The emergence of tumor-agnostic biomarkers represented a fundamental shift in oncology from organ-based to biomarker-based treatment. The FDA's 2017 approval of pembrolizumab for MSI-H/dMMR solid tumors regardless of histology was the first tumor-agnostic approval in oncology history. This was followed by larotrectinib for NTRK fusion-positive cancers in 2018 and pembrolizumab for TMB-high tumors in 2020. The KEYNOTE-158 trial established TMB-high (>=10 mut/Mb) as a predictive biomarker across tumor types. These approvals fundamentally changed the role of molecular pathology from confirming a suspected diagnosis to discovering therapeutic targets that would not have been identified by histology alone. RNA-based gene expression profiling tests (Oncotype DX, MammaPrint) became integral to treatment decisions, with the TAILORx and MINDACT trials validating their role in sparing chemotherapy.

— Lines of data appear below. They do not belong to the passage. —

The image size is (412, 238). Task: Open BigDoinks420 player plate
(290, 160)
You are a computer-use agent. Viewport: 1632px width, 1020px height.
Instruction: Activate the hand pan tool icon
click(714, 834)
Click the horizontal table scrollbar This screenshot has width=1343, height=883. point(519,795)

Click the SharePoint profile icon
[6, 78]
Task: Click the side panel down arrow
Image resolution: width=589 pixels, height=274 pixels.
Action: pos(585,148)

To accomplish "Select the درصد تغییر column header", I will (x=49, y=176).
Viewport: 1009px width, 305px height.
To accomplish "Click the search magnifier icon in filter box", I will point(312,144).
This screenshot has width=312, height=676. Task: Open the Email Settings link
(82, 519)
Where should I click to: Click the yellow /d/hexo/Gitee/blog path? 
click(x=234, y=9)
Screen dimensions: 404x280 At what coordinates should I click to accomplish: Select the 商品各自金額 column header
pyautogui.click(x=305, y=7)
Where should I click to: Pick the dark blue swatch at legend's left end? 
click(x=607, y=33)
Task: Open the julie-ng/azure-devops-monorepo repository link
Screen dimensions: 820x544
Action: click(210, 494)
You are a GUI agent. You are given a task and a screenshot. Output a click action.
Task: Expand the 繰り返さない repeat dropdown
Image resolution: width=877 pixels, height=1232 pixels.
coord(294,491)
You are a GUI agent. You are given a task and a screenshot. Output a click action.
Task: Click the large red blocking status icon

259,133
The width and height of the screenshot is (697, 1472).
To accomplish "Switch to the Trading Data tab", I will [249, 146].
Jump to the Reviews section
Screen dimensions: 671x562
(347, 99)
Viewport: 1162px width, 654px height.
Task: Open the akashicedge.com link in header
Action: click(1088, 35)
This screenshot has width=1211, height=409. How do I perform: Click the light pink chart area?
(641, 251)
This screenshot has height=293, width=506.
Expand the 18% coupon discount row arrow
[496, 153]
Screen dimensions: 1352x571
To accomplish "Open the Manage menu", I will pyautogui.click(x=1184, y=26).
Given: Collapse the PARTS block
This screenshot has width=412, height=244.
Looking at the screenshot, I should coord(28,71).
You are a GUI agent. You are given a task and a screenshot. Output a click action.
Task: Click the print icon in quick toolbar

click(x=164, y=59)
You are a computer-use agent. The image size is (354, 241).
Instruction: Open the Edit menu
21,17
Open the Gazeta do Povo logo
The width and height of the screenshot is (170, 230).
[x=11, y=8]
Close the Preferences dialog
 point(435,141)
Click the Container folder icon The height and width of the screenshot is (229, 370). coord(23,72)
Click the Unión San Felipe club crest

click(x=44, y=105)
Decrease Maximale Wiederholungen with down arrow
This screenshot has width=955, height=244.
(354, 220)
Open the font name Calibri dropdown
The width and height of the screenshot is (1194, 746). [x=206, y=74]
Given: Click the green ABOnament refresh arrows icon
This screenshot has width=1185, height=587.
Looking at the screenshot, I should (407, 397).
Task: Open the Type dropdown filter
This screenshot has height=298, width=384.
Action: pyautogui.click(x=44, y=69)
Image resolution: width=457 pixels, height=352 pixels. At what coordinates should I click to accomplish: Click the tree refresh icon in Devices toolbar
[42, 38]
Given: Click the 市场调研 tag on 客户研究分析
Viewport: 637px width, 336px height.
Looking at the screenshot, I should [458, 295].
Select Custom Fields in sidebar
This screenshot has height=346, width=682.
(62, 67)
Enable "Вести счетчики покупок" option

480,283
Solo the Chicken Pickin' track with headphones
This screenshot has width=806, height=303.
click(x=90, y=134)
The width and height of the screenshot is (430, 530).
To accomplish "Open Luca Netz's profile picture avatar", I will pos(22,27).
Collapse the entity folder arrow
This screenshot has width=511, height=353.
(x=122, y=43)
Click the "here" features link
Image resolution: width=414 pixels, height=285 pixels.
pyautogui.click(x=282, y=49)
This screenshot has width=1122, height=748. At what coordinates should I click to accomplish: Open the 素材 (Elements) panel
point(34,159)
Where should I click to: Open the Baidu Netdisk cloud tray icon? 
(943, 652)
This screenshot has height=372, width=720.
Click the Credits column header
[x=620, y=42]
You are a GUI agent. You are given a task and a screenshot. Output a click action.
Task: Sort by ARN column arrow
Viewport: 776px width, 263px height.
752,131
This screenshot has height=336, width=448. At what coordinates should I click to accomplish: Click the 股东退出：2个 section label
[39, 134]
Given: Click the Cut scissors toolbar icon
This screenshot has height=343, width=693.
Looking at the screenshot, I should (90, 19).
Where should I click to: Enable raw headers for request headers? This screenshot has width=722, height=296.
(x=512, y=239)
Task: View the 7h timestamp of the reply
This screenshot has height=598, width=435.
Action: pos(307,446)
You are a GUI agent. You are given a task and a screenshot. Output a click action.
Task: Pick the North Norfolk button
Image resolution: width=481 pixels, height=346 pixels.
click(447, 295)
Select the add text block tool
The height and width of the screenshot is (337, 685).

Molecular profiling is now embedded in clinical guidelines across all major cancer types. The NCCN guidelines recommend CGP for advanced NSCLC, and broad molecular testing for many advanced solid tumors. The ESMO Scale for Clinical Actionability of molecular Targets (ESCAT) provides a tiered framework for interpreting genomic findings. The CAP/IASLC/AMP molecular testing guideline for NSCLC was updated to recommend broad panel NGS over sequential single-gene testing. WHO Classification of Tumours (5th edition) has integrated molecular features into the diagnostic criteria for many tumor types, blurring the line between anatomic and molecular pathology.

Molecular profiling has become the cornerstone of precision oncology. Whole-genome sequencing and whole-transcriptome sequencing are entering clinical practice for cases where panel-based approaches are insufficient. Pharmacogenomic testing is expanding beyond somatic mutations to include germline variants affecting drug metabolism. Spatial transcriptomics and single-cell sequencing are providing insights into tumor heterogeneity and the tumor microenvironment. The integration of molecular data with digital pathology through AI is enabling multi-modal biomarker discovery. Key challenges include equitable access to genomic testing, managing the increasing complexity of molecular data interpretation, variant reclassification, and ensuring turnaround times compatible with clinical decision-making. Molecular tumor boards have become essential for translating complex genomic findings into treatment recommendations.